El veterano profesor soltó la tiza. Había sido su última clase. Se sentó en una silla y como si fuese uno de sus alumnos desnortados se quedó mirándola. Esta vez, por ser la última, había querido usar el oscuro lienzo mineral en vez de la pantalla milagro de la electrónica y la informática, en la que, desde algunos años ya, proyectaba todo lo que le servía para enseñar. Mirando a ambos espacios en los que se trataba de representar intuitivamente los conceptos no pudo evitar pensar en lo que había cambiado su oficio en las más de tres décadas que habían transcurrido desde que él empezó a ejercerlo. Y qué docta ignorancia la de quienes piensan que sigue igual desde hace siglos.

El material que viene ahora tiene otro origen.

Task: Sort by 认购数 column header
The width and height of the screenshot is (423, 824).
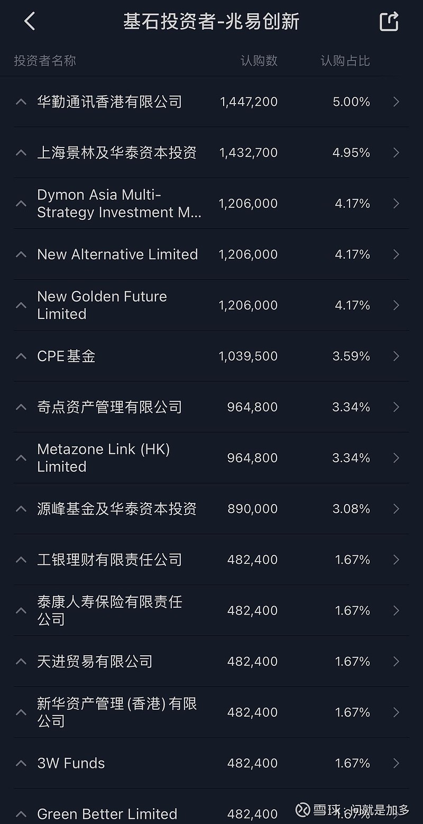Action: 259,61
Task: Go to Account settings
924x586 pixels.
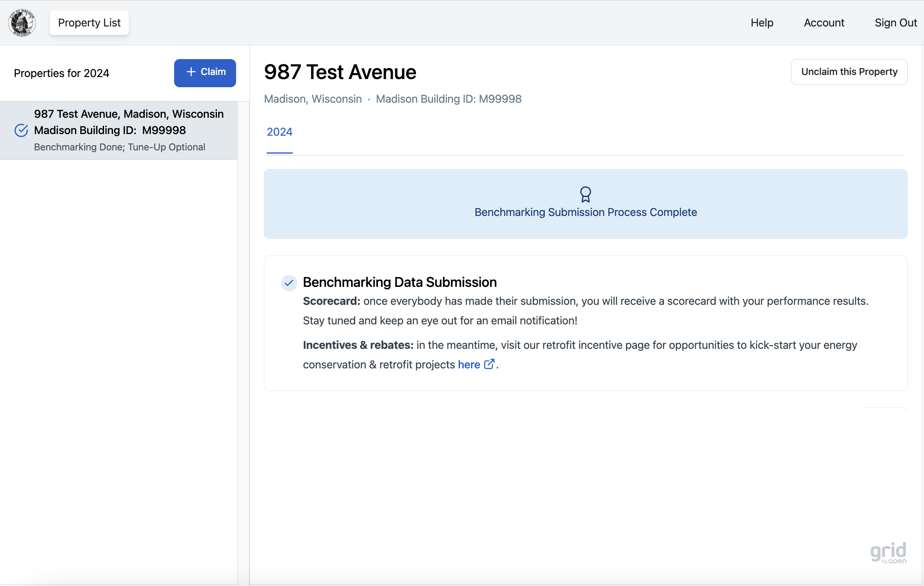Action: pos(824,23)
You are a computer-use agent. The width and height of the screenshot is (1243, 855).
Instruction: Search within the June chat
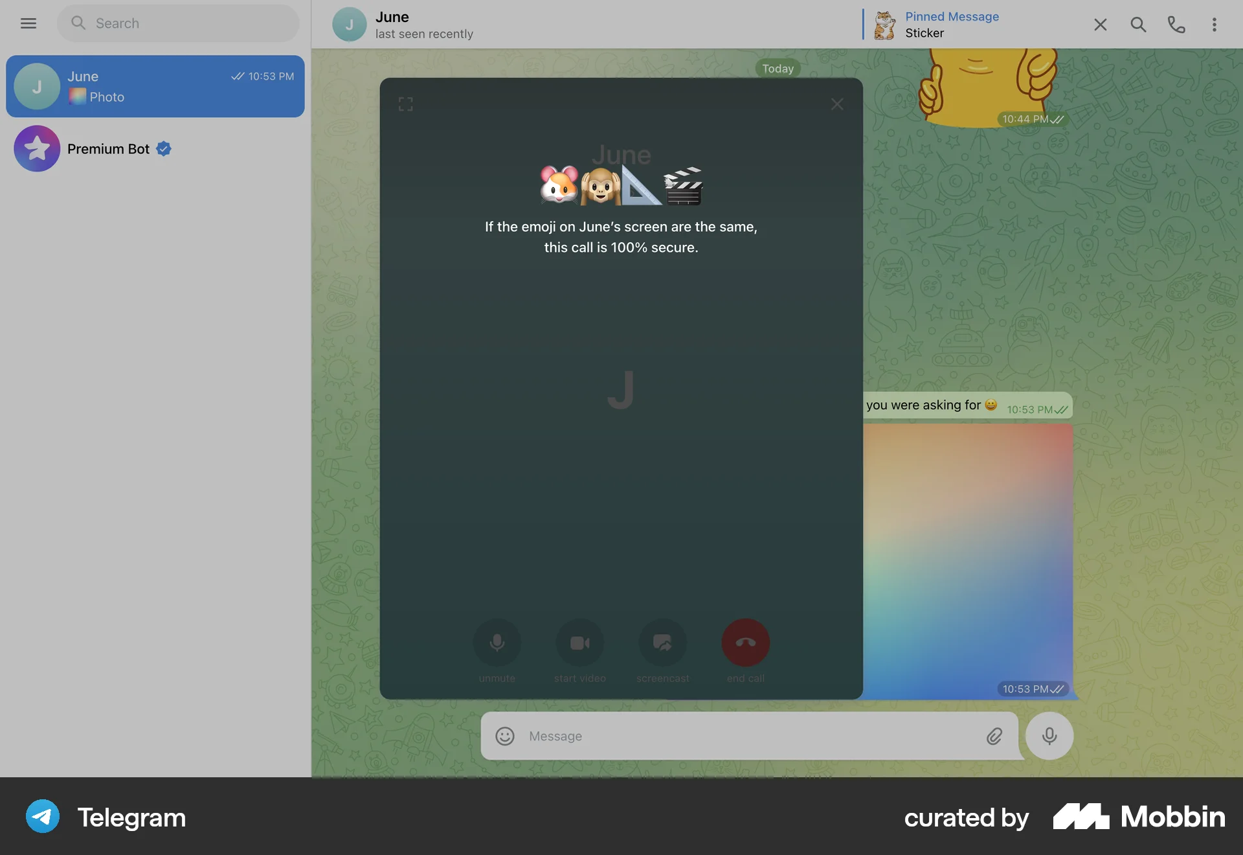pos(1138,24)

Como aquel político que se las daba de progre y que escribió un artículo afirmando que él entraba en un aula ahora y se encontraba con lo mismo que en el siglo XIX. El cambio quedaba plasmado en ese contraste material entre la tradicional pizarra y la sofisticada pizarra digital. El cambio de una sociedad entera que, de hallarse asentada en términos académicos en el libro ha pasado en apenas una década a sustentarse sobre los contenidos del mundo digital. De la palabra a la representación virtual. El cambio del rol docente: de profesor como fuente de sabiduría a educador al servicio de la institución familiar y de las mutantes necesidades sociales y económicas.

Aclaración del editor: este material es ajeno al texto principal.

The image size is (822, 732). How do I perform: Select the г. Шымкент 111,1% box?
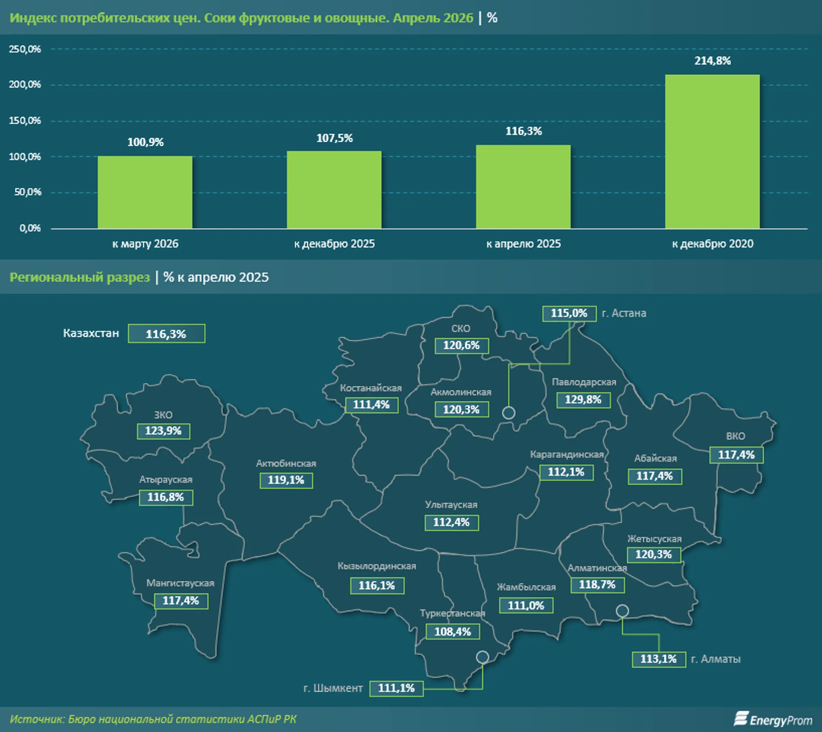(x=397, y=688)
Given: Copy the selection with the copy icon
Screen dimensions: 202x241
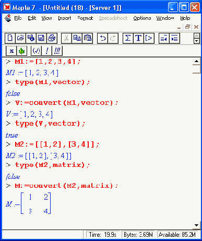Looking at the screenshot, I should (77, 38).
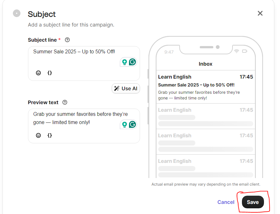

El veterano profesor había sido arrastrado ineluctablemente por la marea tecnológica y, manoteando a veces a ciegas, consiguió mantenerse a flote. Hace tiempo que abandonó el libro de texto por considerarlo una herramienta obsoleta y asumió los nuevos medios electrónicos en lo que podían serle de utilidad; pero siempre se resistió a renunciar a la primacía de la palabra. En su fuero interno conservaba la fe en ella, en su capacidad para transformar al ser humano, para hacerlo humano. Temía el avance de una posible epidemia mental que embotase los entendimientos y los hiciese insensibles al lenguaje de la cultura, en el que creía desde que tenía uso de razón: la verdad, el bien, la belleza, la tríada clásica que podía hacer que la vida del ser humano se elevase por encima de un mero relato contado por un idiota lleno de palabrería y frenesí carente de sentido –como dejó escrito el clásico hace siglos–. 

Tomó su teléfono móvil. Usó su cámara para captar una instantánea de su última pizarra, en la que blanco sobre negro quedaba plasmada la quintaesencia de su postrera clase. Quiso acordarse de la primera que impartió. Acudieron retazos sueltos a su memoria, imágenes sin un claro orden cronológico. Imposible reproducir mentalmente esa fotografía del novato profesor que fue. Al menos, el final quedará fijado gracias a la imagen digital –se consoló–, aunque quién sabe lo que ocurrirá en este tramo final de su vida, cuando la identidad se desintegra como consecuencia del inexorable proceso de envejecimiento. Si al menos la memoria se mantuviera recia… Parte fundamental de su oficio, ahora que lo piensa, a pesar de la mala prensa que tiene en ciertos sectores de los más recalcitrantes iconoclastas de la didáctica. Lo que ha hecho prosperar a esta especie nuestra ha sido sin duda su capacidad de generación de ideas, pero también su poder de comunicarlas y conservarlas mediante la escritura y el libro. La memoria es ingrediente esencial del sentido, y el ser humano es el animal en busca siempre de sentido. 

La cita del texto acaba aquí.